3. What Would You Ask If You Were in Our Shoes?

This may be my all-time favorite question that I once heard a client ask a manager.

To properly answer it, the manager has to put themselves in your shoes, which should take some thought, and then, using their experience and knowledge, determine what they would really want to know.

Too many times, someone who is asked this question will merely parrot back what they had been saying was important all along. However, by asking them "why" they said what they said, and then "why" again and, perhaps, again, you might find a rather interesting idea at the core of their initial response. This can be time consuming, but it can also be enlightening. This approach is very similar to the "Five Whys" approach originated by Toyota.

4. How Do You Compare, Quantitatively and Qualitatively, to Your Peer Managers?

Insurers usually compare themselves to other insurer peers, and that certainly can be a worthwhile exercise. However, have you wondered how your manager compares to its peers?

This is both an easy and difficult question for the manager to answer.

Easy, because there is data available that can be properly presented by the manager to show how its performance is "in the top quartile," or something like that, of similar managers. In fact, data analytic companies that market such performance comparisons to the managers feature the ability to customize peer groups, so the manager can be seen in the best possible light. (Of course, there is always the issue of comparing performance from one insurer's account to another due to differing constraints and mandates.)

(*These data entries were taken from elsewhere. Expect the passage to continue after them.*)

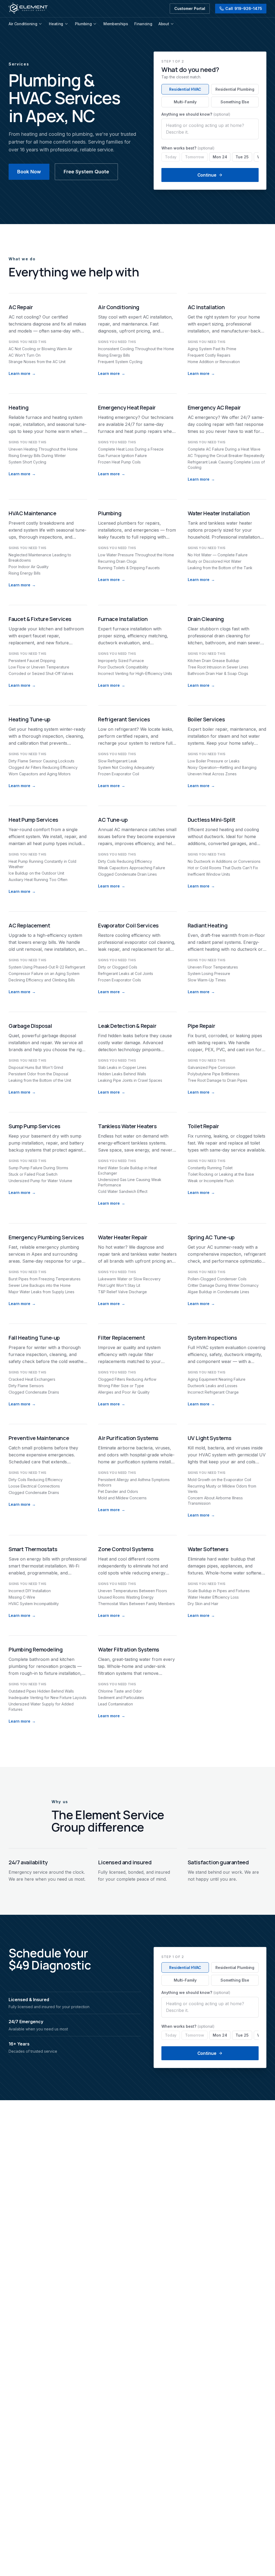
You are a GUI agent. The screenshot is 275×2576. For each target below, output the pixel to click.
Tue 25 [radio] (242, 157)
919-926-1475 (243, 8)
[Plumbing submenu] (95, 24)
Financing (143, 23)
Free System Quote (86, 171)
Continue (206, 175)
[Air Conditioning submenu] (40, 24)
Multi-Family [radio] (185, 102)
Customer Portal (189, 8)
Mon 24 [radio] (220, 157)
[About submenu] (172, 24)
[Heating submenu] (66, 24)
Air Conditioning (23, 23)
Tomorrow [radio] (194, 157)
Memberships (115, 23)
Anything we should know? (195, 114)
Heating (56, 23)
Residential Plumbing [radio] (234, 89)
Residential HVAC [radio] (185, 89)
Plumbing (83, 23)
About (163, 23)
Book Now (29, 171)
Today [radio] (170, 157)
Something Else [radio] (234, 102)
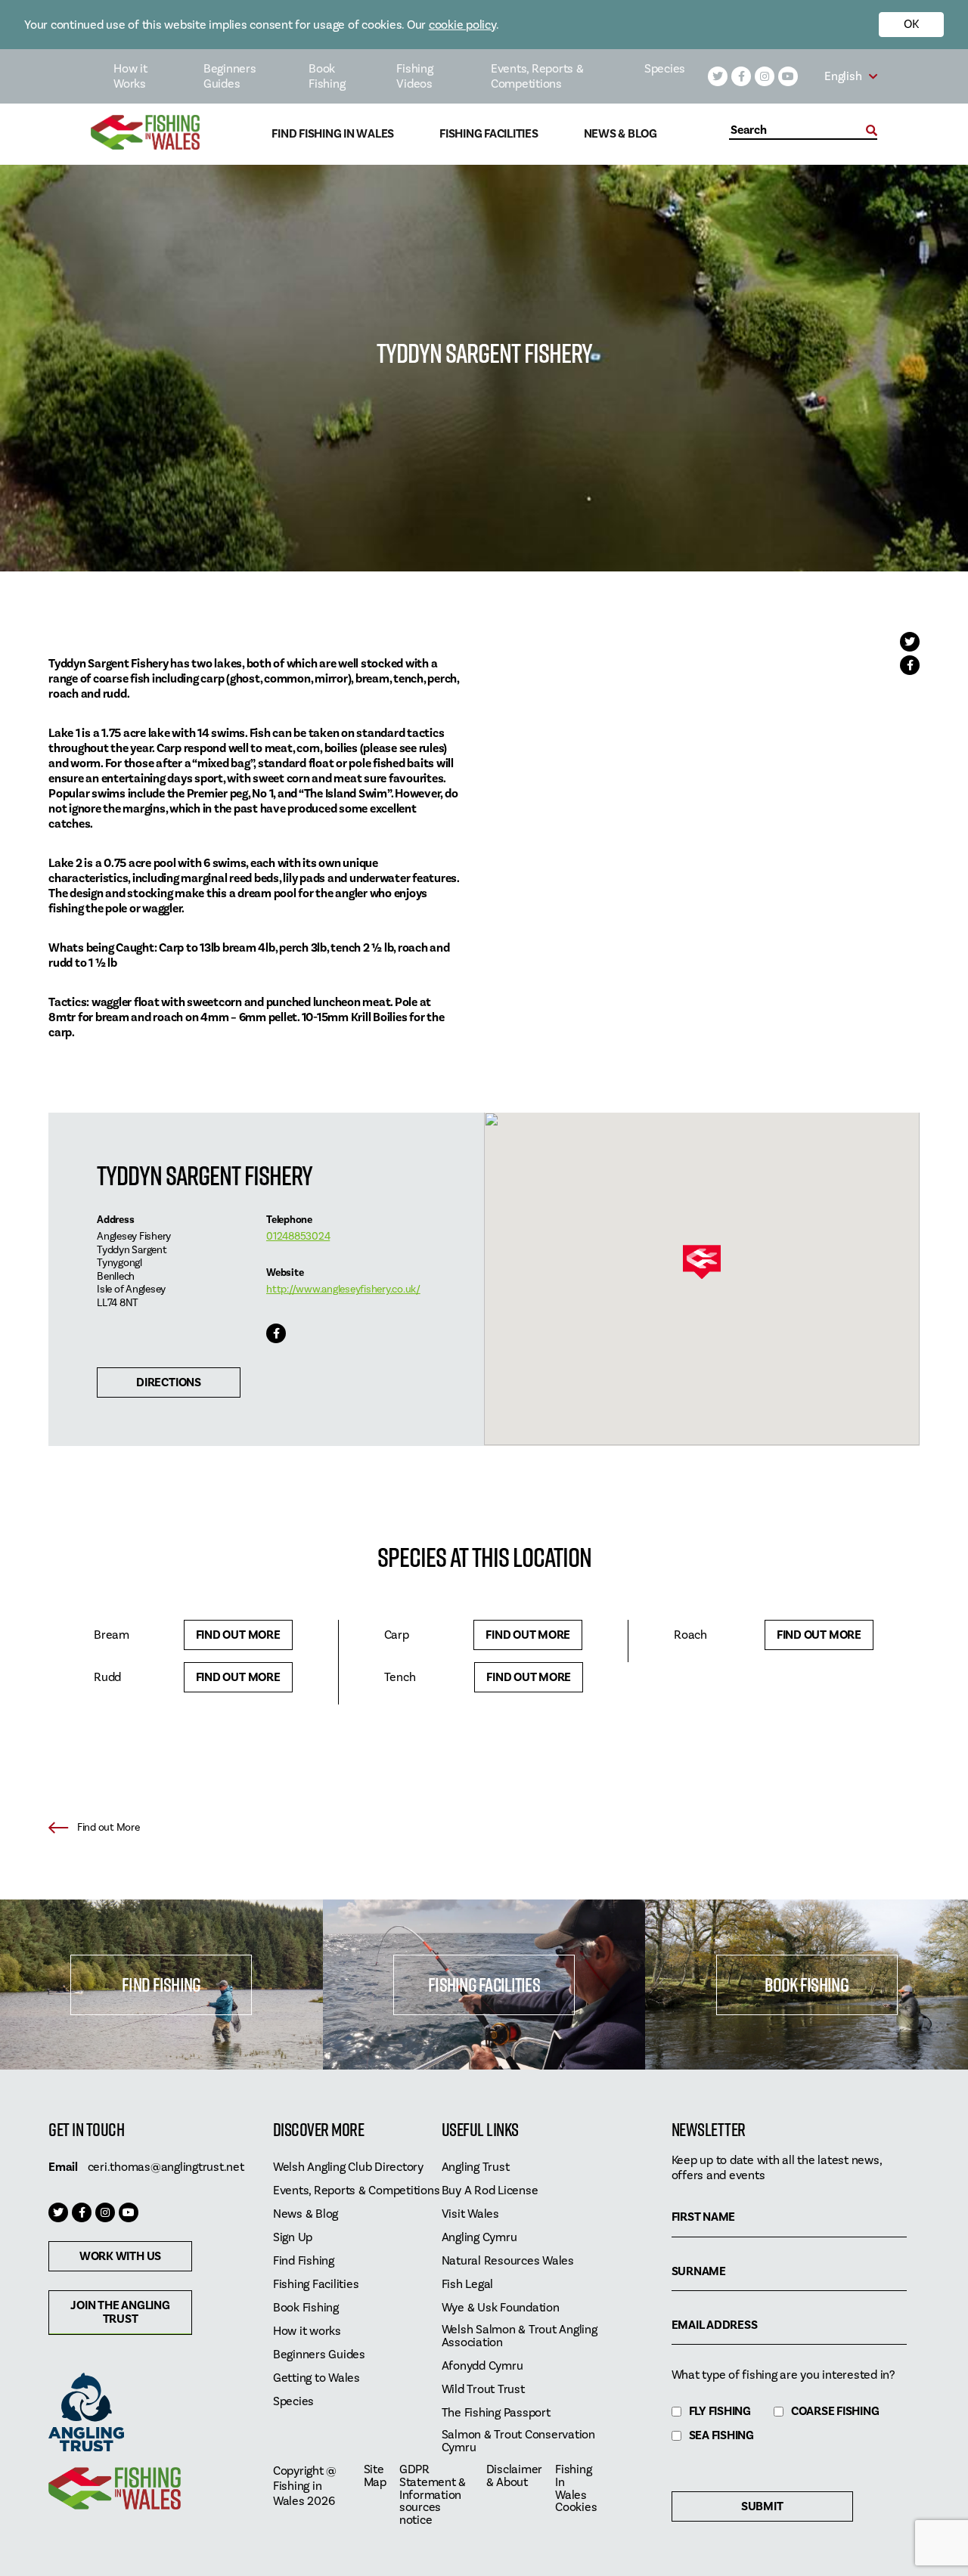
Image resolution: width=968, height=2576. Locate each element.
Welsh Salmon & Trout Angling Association (519, 2336)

Difficult, because fairly comparing your manager to other managers is much more complex than just looking at performance. There are numerous other quantitative and qualitative factors that should be considered. For example, we utilize Manager Select when performing a manager peer analysis, or a manager search (whether an active or just an initial fiduciary search). The traits we find most useful for comparison include organizational background, investment team, experience managing insurance assets, investment process and performance (including attribution).

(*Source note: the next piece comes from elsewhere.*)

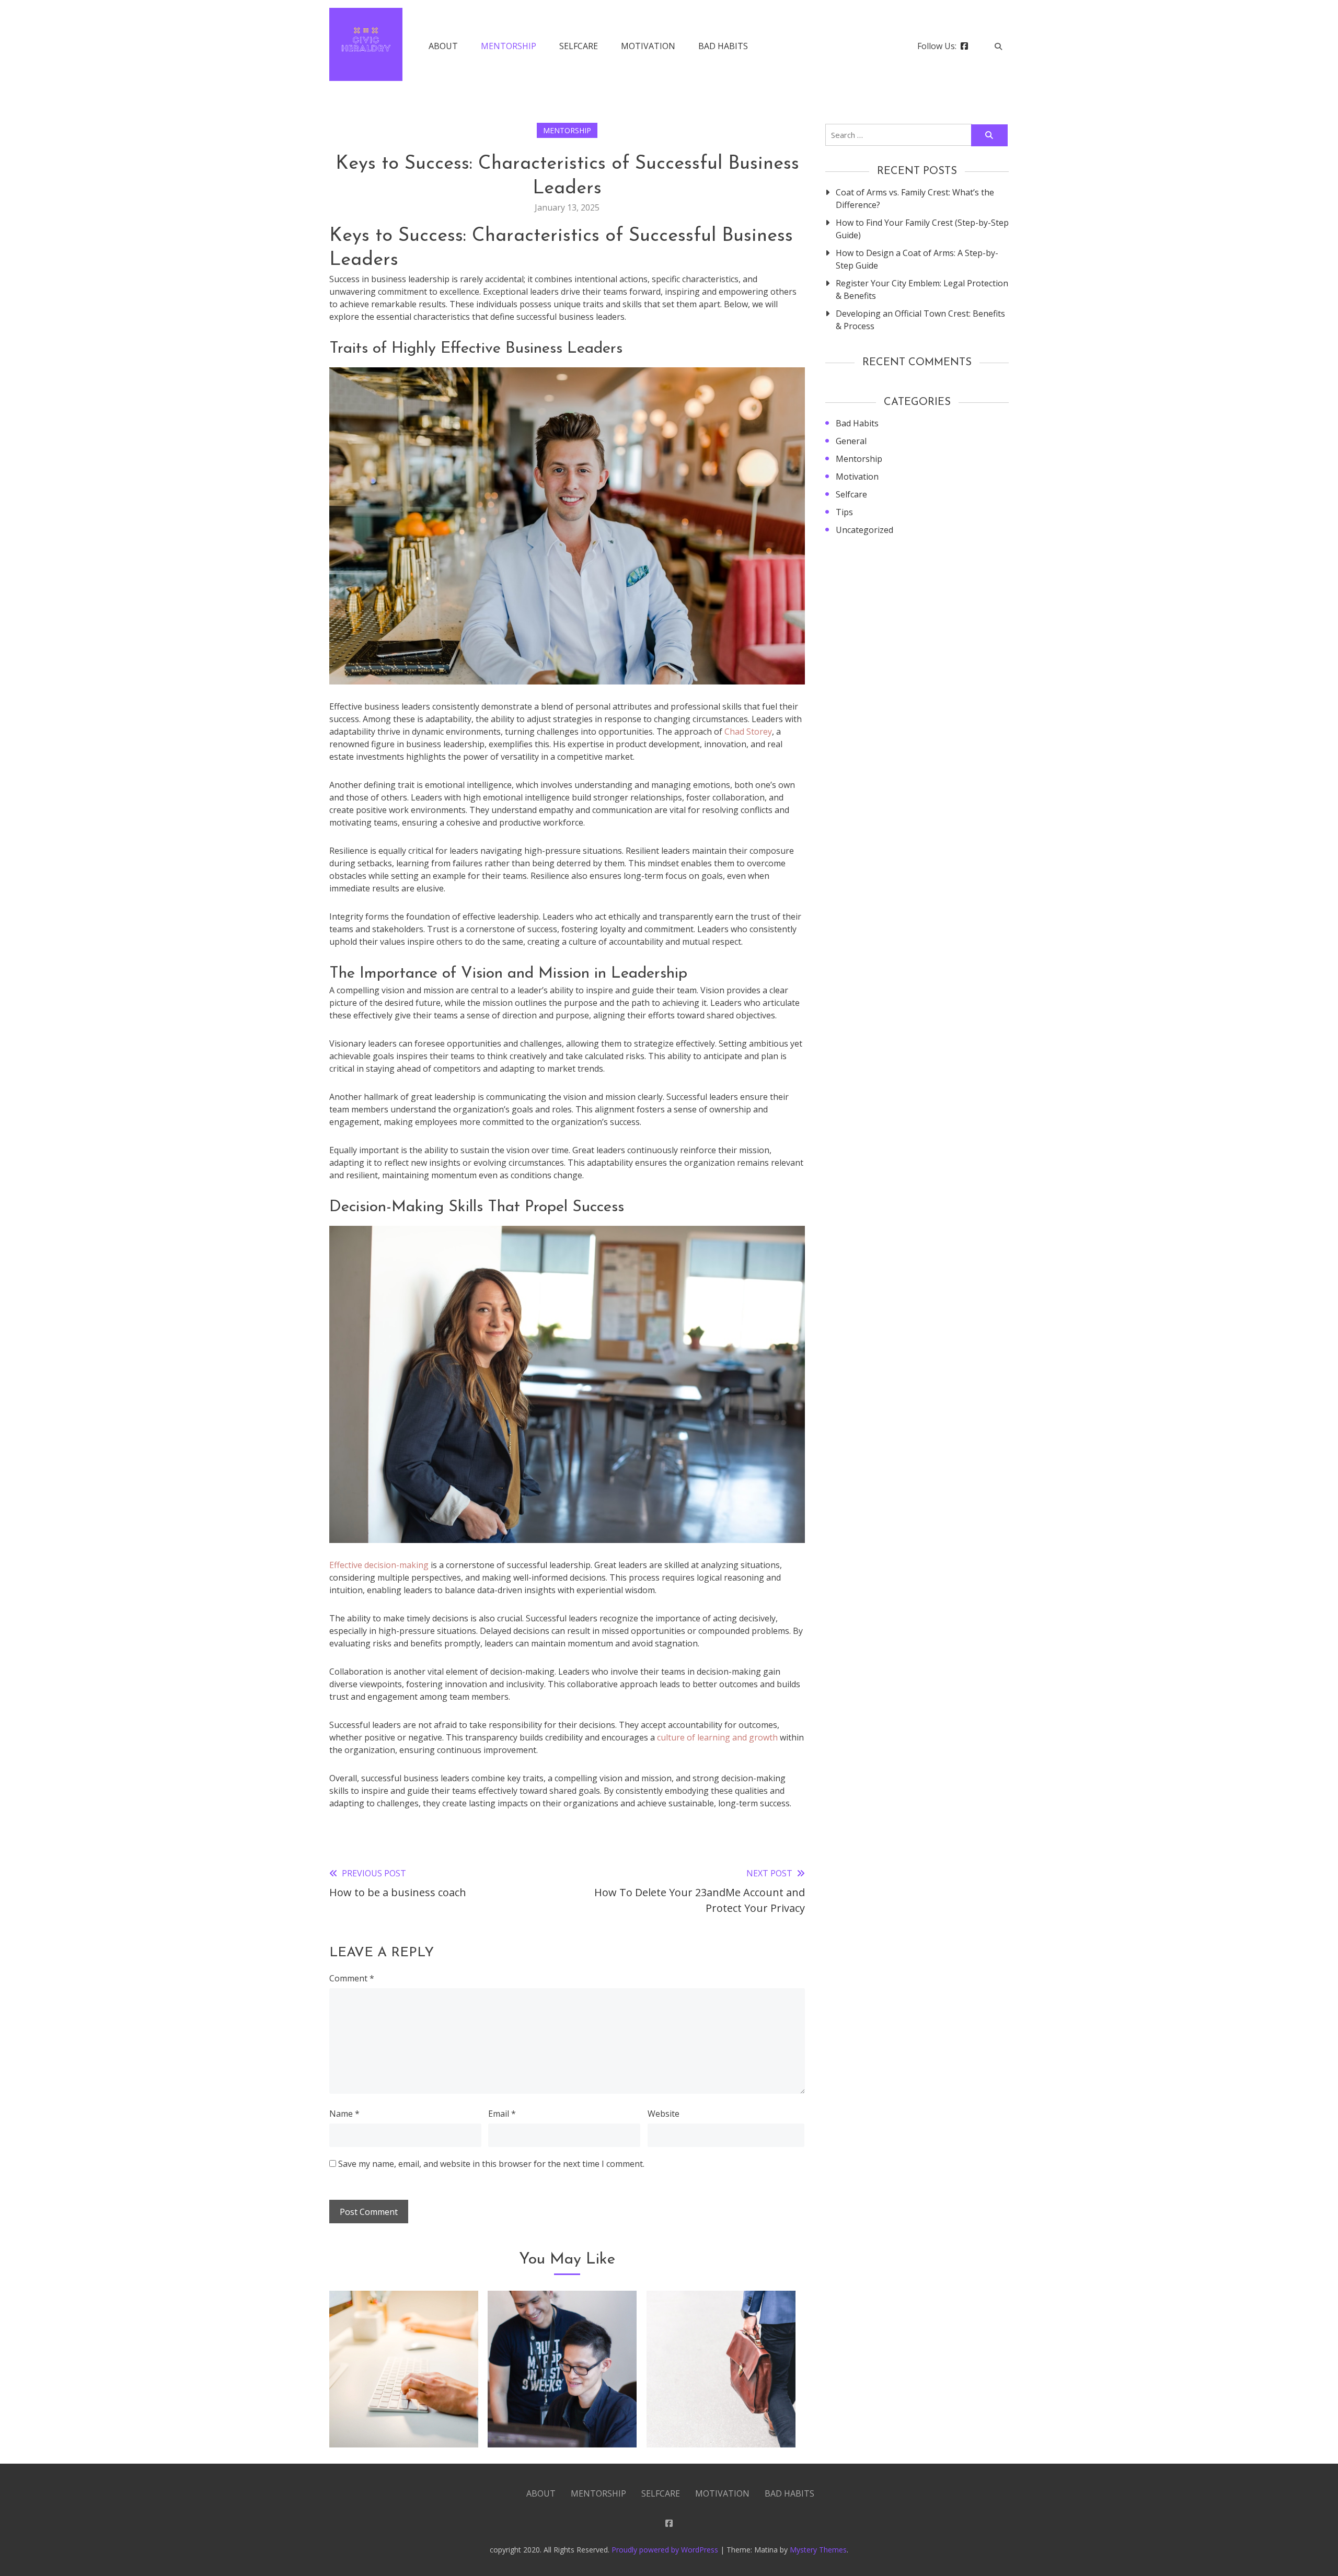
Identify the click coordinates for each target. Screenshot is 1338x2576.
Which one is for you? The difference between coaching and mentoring (562, 2407)
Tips (844, 512)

Manager Select allows us to easily run these analyses. You can preview Manager Select  here and begin comparing your manager to its peers across these various attributes.

The Four Unasked Questions

At your next meeting with your investment manager, you might try asking one or more of these four unasked questions. Of course, they are not designed to be the only questions you ask. But, they can lead to a much more meaningful and useful meeting with your investment manager.